PDE question

Hey,

I'm trying to solve the following pde,

u(x,y) u_x + u_y =0 with u(x,0) = p(x) for some known p(x)

where u_x defines the partial derivative of u(x,y) wrt x

after finding the characteristic curves and the first integrals i get the general solution is

F(x^2 - zy^2, z) = 0

(note z=u(x,y))

At this point i'm not sure what to do next,

usually you can rewrite this as

f(x^2-zy^2) + z =0, however as z is contained in the argument you cant solve this for z without knowing what f is.

One thing i was thinking was just to make up some F and continue on, but that does not seem correct,

can anyone push me in the right direction?

Related Calculus and Beyond Homework Help News on Phys.org
So what are the characteristic curves and how did you get them?

dx/dt = u = z => x=zt + a

t=(x-a)/c

dy/dt = 1 => y=t+b

t=y-b

dz/dt = 0 => z=c

then dx/dt - z dy/dt = 0 => 1/2 d/dt(x^2 + zy^2) = 0

so x^2 + zy^2 = k

unless i made a dumb error, i thought it was pretty straight forward so left it out

I get dx/dy = u and du/dy = 0, which together give u = const and x - uy = const, so u(x, y) = F(x - uy).

I don't understand how you end up with the squares.

oh ok,

the way they taught our class was what i posted above

dx/dt = u = z

dy/dt = 1

dz/dt = 0 => z=c

then dx/dt - z dy/dt = 0 => 1/2 d/dt(x^2 + zy^2) = 0

since dx/dt - z dy/dt= 1/2 d/dt(x^2 + zy^2)

so d/dt(x^2 + zy^2) = 0

integrating both sides gives x^2 + zy^2 = k

but yea there's lots of possibly first integrals,

the problem im having is the next step,

so using what you got

the general solution would be

F(x-uy, u) = 0

how can i solve this for u?

this is like

h(x-uy) + g(u) = 0 or something right?

im having trouble working out how to seperate u from everything else without having to define F

is it possible?

I am afraid in this equation it is possible only if u(x, 0) = p(x) is nice.

Oh,

Sorry I didn't mention it states in the question that p(x) is a smooth function,

Does this mean that you apply the initial condition to F(....)=0?

So for x=x y=0 you get

F(x,p(x)) = 0

f(x) + p(x) = 0

f(x) = -p(x)

f(x-uy) = -p(x-uy)

or something like that? i still see myself getting stuck alone the line

If u(x, 0) = p(x), then what happens with u(x, y) = F(x - uy) when y = 0? You get p(x) = F(x), so u(x, y) = p(x - uy).

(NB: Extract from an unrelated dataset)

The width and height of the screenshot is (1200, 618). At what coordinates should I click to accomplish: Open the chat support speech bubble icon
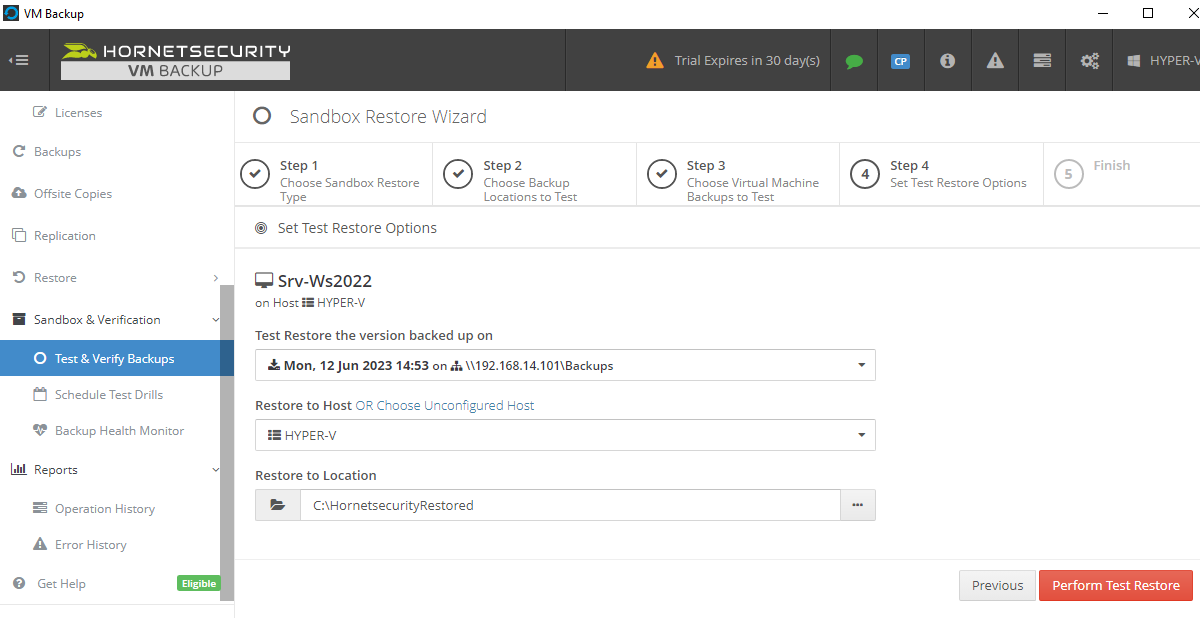pyautogui.click(x=853, y=61)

For some particular p(x), you might be able to express u explicitly as a function of (x, y), but I do not see what can be done further in the general case. I may be missing something, though.

how come you write it as F(x-uy) and not F(x-uy,u) like i did below?

F(x-uy, u)=0

f(x-uy) = -u

at y=0

f(x)=-p(x)

i guess you can absorb the negative into p(x)

f(x-uy) = p(x-uy)

i guess one important question that im not sure about is,

what is the significance of saying that p(x) is smooth?

how come you write it as F(x-uy) and not F(x-uy,u) like i did below?

F(x-uy, u)=0

f(x-uy) = -u

at y=0

f(x)=-p(x)

i guess you can absorb the negative into p(x)

f(x-uy) = p(x-uy)
That's just differences in notation. We have two integrals x - uy = const and u = const, so we can immediately conclude that u = F(x - uy). Put another way, for any quasilinear homogeneous equation we know that u = const is an integral, so we know in advance that u is a function of the other integral, so we can skip the more general form.

i guess one important question that im not sure about is,

what is the significance of saying that p(x) is smooth?
Because u = p(x - uy), p has to have a continuous derivative. This is guaranteed if it is smooth.